While strong business finances can improve your chances of approval with bankruptcy on your record, your greatest ally is time. Bankruptcies stay on your credit report for seven to ten years, depending on the type. Bank loans are generally not an option for business owners with bankrupt credit records.
Online lenders tend to be more lenient. Some, like On the bridge and SmartBizoffer loans to businesses with a history of bankruptcy, provided the bankruptcy has not occurred within the past two to three years and the business meets all other loan criteria (income, credit score, duration of activity, etc.).
How to Get a Business Loan After Bankruptcy
By the time you declare bankruptcy, your credit score has already taken a major hit due to the increase in unpaid debt. Since credit history is central to virtually every loan approval process, businesses that have already gone bankrupt often face an uphill battle to secure financing. These steps can help increase your chances of approval.
1. Give it time. Virtually no lender will fund a business loan immediately after bankruptcy. Allow time to rebuild your credit and your business, keeping your debts to a minimum and making all payments on time.
While some online lenders will consider applying for a business loan two to three years after bankruptcy, your options, loan terms, and chances of approval improve with each passing year.
2. Develop a rock-solid business plan. A previous bankruptcy will trigger a further review of your business loan application. Anticipate and solve potential problems with a business plan which outlines your market research, sales plan, current financial statements, and future financial projections.
3. Write a declaration of bankruptcy. Directly address the elephant on your credit report with a brief addendum to your business plan that explains what led to bankruptcy (and what has changed since).
4. Hire a co-signer. A business partner or loved one with a clean credit history can co-sign your business loan, greatly improving your chances of approval after bankruptcy. Your co-signer will be personally liable for the debt in the event of default.
5. Consider other sources of funding for your business. A traditional term loan or commercial line of credit may be out of reach following a bankruptcy, but other types of business loans may be more accessible.
Invoice financing, for example, uses your company’s unpaid invoices as collateral for a cash advance, relying on your customers’ payment history, rather than your credit score, to decide whether or not to approve your loan . But bill financing is expensive – up to 5% of the total bill value per month, which translates to an exorbitant annual percentage (40% or more is not uncommon) – and it’s not available. than for business-to-business enterprises.

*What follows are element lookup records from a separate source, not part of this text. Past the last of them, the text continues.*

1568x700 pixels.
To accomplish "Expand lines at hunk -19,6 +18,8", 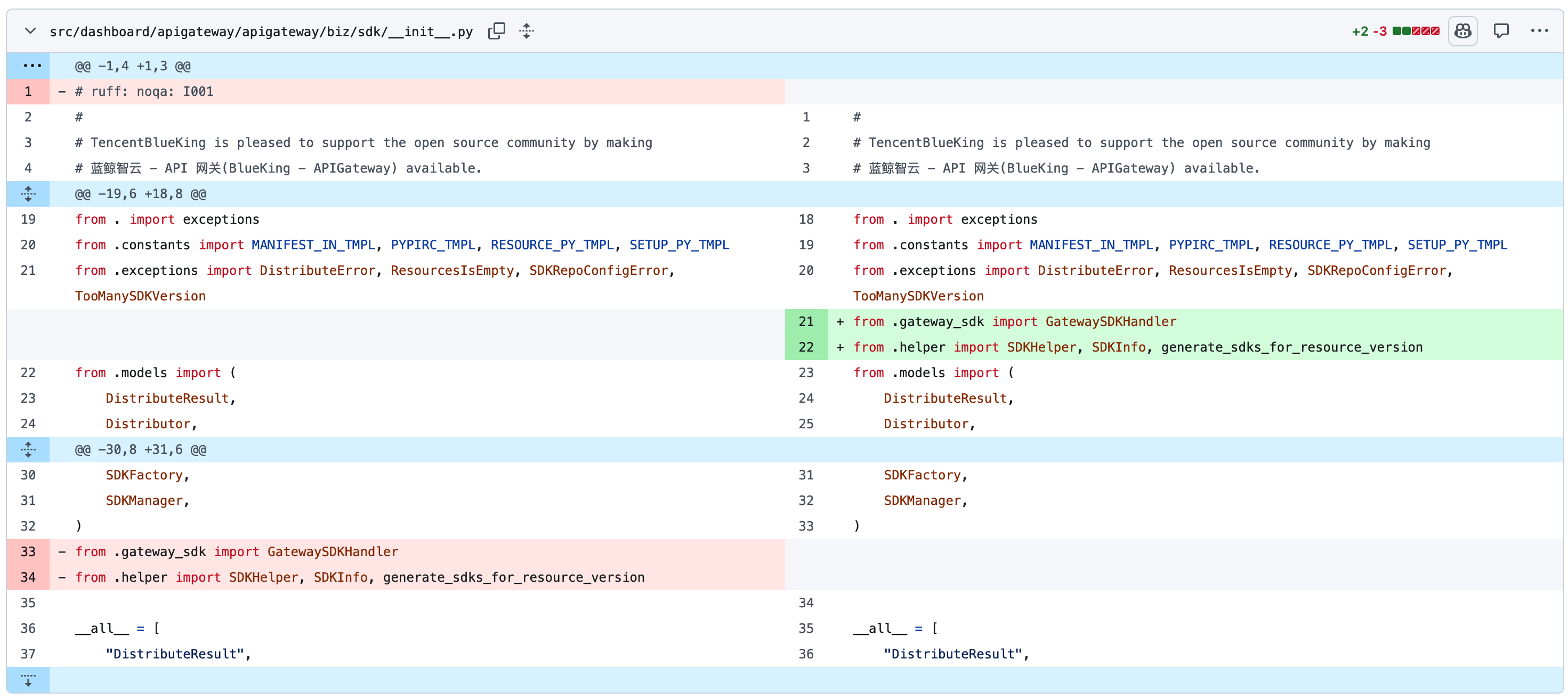I will click(29, 194).
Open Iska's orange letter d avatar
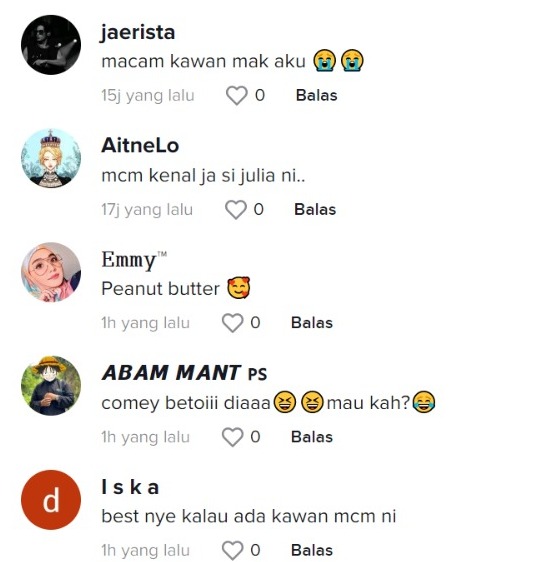Image resolution: width=544 pixels, height=562 pixels. pos(51,500)
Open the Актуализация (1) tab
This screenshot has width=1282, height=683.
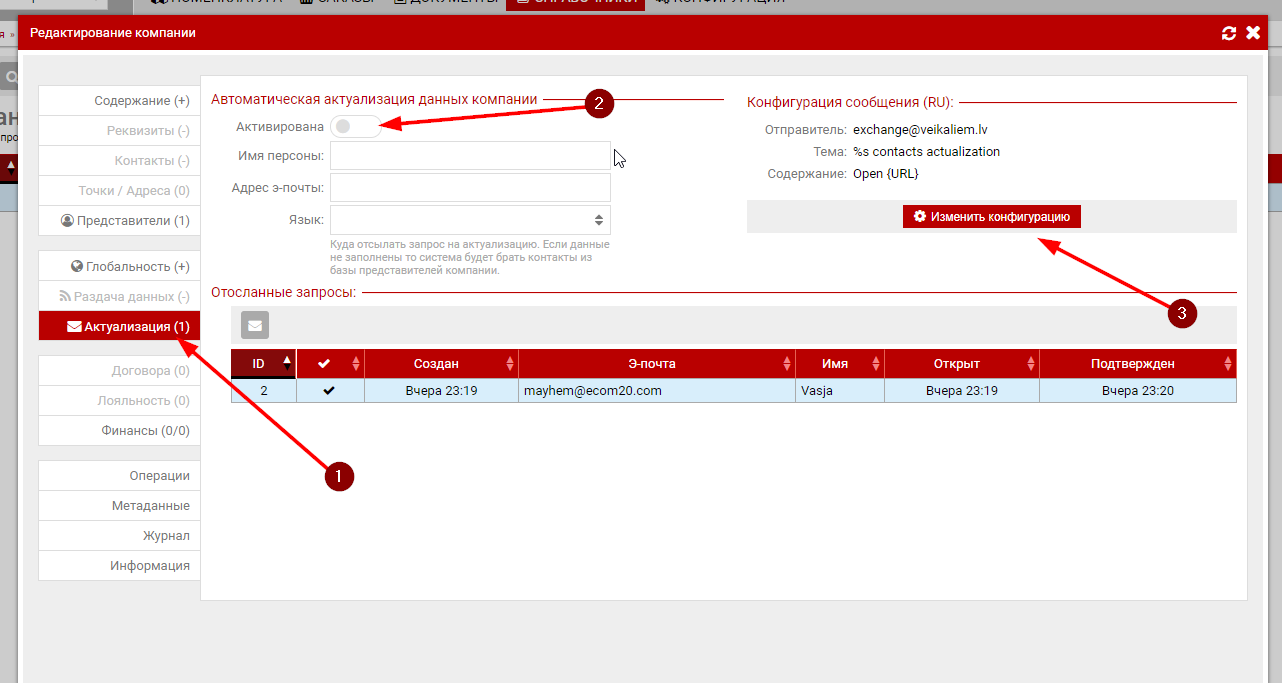tap(119, 326)
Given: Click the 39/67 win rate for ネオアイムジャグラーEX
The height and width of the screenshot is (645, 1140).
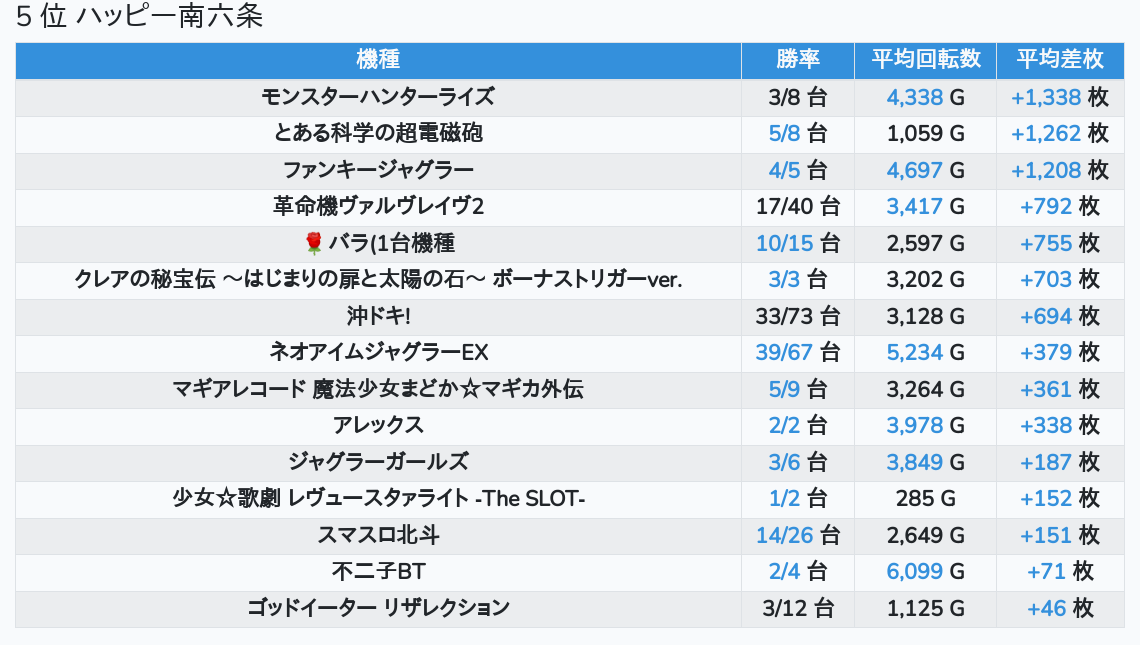Looking at the screenshot, I should (785, 353).
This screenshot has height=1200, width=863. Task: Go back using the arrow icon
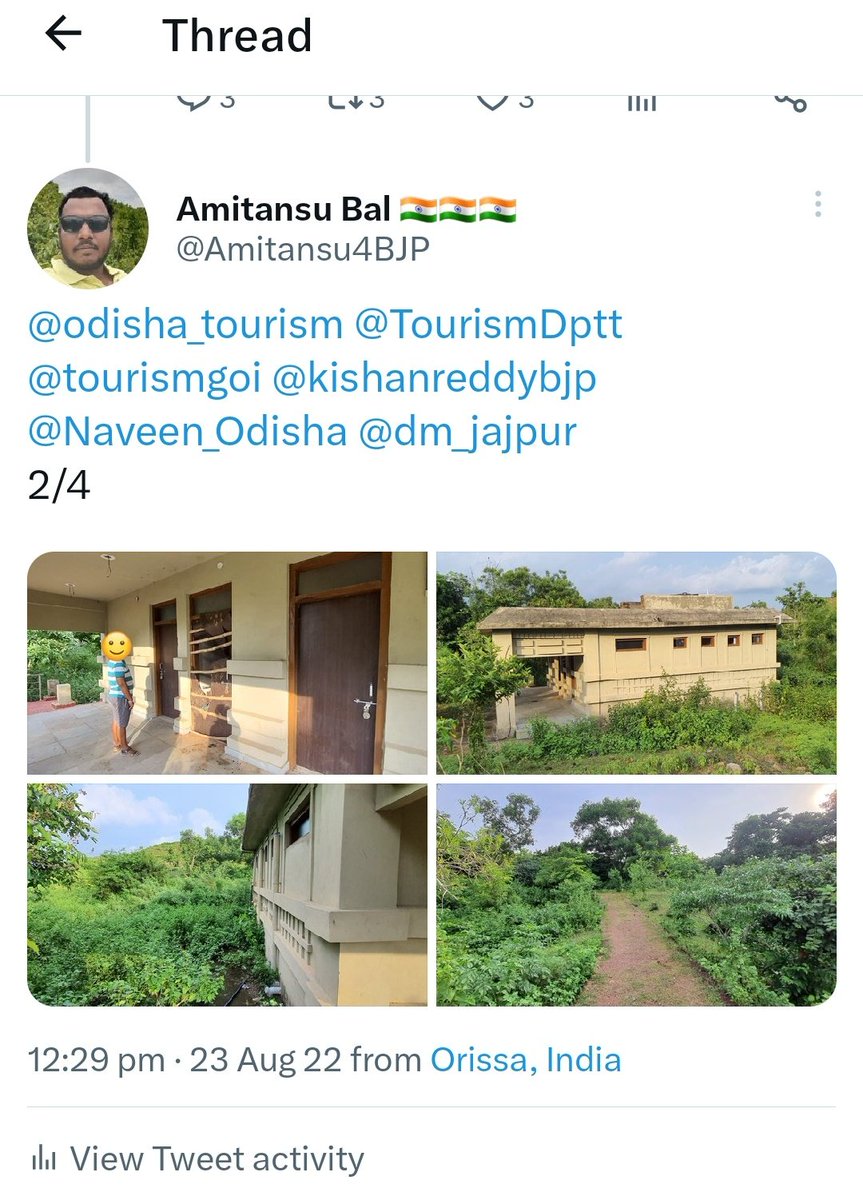pos(63,34)
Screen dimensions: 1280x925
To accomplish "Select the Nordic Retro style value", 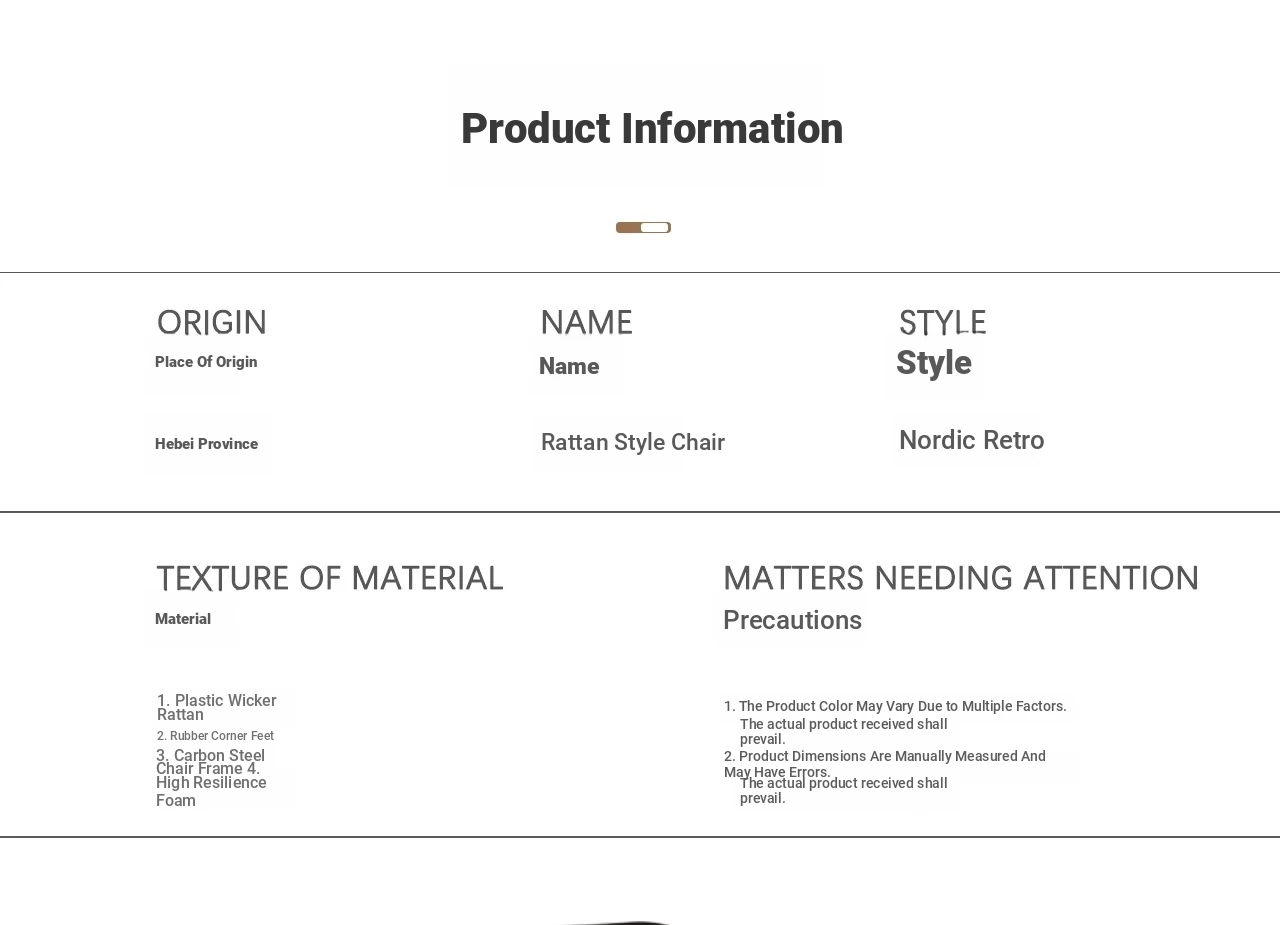I will click(971, 440).
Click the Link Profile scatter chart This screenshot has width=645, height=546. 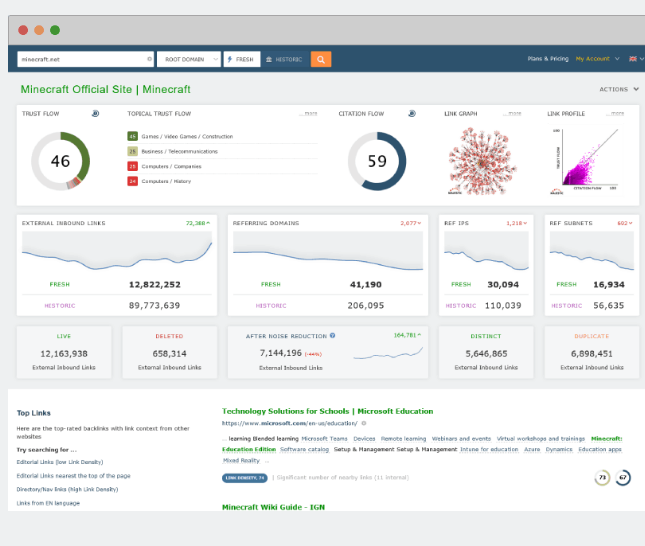pyautogui.click(x=586, y=160)
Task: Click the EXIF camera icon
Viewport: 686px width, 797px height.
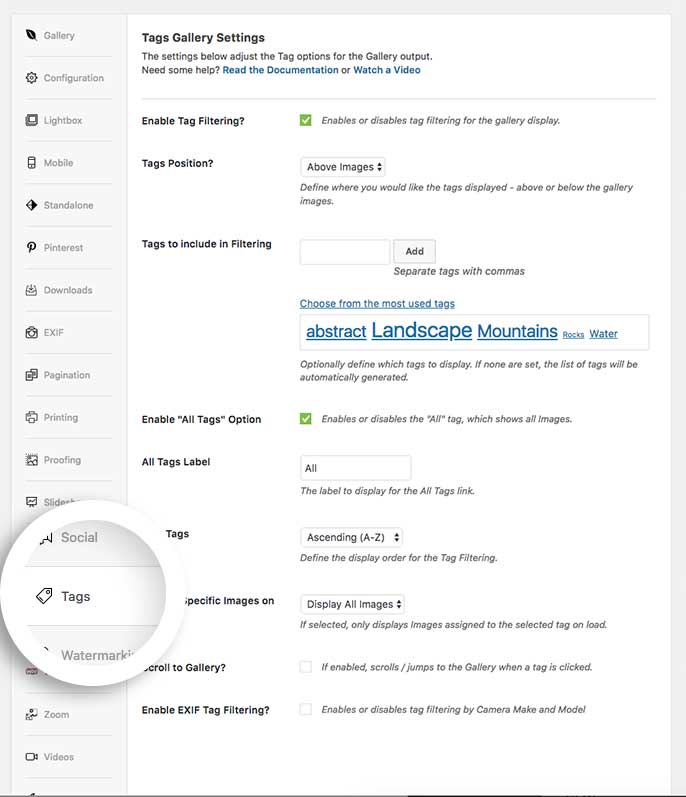Action: (x=32, y=333)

Can you get an SBA loan after bankruptcy?
Technically, you can get a loan from the Small Business Administration after filing for bankruptcy. But finding a lender willing to fund your loan will be difficult. Although the SBA does not exclude businesses based on their history of bankruptcy, approved lenders are largely free to set their own lending criteria. Most online lenders who offer SBA loans tend to require credit scores of 600 or higher. A bankruptcy will likely push your score below this threshold, so, at a minimum, you will need to raise your score before you can be approved.
Compare business loans online
Bankruptcy can make it harder for you to get a business loan, but that doesn’t mean you settle for the first offer you receive. Compare small business loans online is a good way to identify your strongest options and avoid wasting time applying for products where a previous bankruptcy or low credit score will get in your way.